Tuesday, February 22, 2011

Mating season?

Adult male Hairy Woodpecker, on Sunday
Just when it looked like we had turned the corner toward spring, today we turned back sharply the other way.

A few days ago our Hairy Woodpeckers had been feeling pretty frisky, flying erratically around the yard and staking out their territories by drumming on our house and gutters. Northern Flickers had moved into the vegetable garden, pecking at the bare earth. The big behemoths of the woodpecker world, Pileated Woodpeckers, were drumming on large, resonant snags in the distance.

Now it appears we'll have a few nights in the 20s with the possibility of four to six inches of snow. Action will center on the suet feeder, where the woodpeckers can build up their energy reserves for the cold conditions.

Even though Hairy Woodpeckers are among the most common birds in our woods I find them uncommonly beautiful and fun to watch. Mating starts early, during the winter, but the real show comes later.

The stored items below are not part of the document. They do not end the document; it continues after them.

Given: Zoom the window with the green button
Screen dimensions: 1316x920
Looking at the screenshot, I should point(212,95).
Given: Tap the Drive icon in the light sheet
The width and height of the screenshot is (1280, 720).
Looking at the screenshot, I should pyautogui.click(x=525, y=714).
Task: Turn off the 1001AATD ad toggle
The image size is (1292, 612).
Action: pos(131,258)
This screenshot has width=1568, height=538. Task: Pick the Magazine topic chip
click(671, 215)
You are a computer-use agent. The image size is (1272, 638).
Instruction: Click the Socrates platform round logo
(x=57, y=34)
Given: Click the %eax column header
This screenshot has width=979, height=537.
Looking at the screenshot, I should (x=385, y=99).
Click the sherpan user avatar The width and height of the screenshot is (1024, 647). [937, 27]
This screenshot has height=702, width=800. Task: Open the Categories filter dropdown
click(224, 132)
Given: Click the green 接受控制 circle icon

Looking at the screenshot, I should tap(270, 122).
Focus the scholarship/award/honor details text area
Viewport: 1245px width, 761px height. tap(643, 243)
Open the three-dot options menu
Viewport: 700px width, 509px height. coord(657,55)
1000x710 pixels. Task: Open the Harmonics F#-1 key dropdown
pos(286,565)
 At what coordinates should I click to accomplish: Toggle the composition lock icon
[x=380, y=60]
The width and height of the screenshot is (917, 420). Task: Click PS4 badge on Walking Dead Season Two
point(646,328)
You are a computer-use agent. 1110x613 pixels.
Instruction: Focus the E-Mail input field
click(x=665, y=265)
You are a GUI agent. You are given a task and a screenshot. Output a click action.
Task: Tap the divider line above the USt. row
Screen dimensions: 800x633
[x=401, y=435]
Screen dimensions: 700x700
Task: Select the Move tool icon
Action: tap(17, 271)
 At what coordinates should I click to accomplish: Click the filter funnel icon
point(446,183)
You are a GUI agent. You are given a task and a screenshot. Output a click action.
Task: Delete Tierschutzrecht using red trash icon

Northern Flickers load up on suet as the snow comes down.
That will be when whole families show up together at the suet feeder for the first time, later this spring. The newborns will be easy to spot by their disoriented, goofy behavior, often sitting dazed for long periods on a post or the lawn, as if not knowing what to do next.

When they finally reach the feeder they will cling and wait for their parents to feed them, beak to beak. It's one of the best shows of the season, right from my window.

Today's reality check.
Even as the woods transform themselves once again to a winter wonderland, the days are growing dramatically longer.  Can spring be far behind?

1 comment:

  1. Wow, looks like we missed a winter for the record books! We were just thinking how it appears the Northeast Monsoon season has ended here in Singapore, which means less rain but also fewer cooling breezes. I suppose we could have a similar last gasp of the season. Great photos, as always. Capturing those hungry Northern Flickers could not have been easy.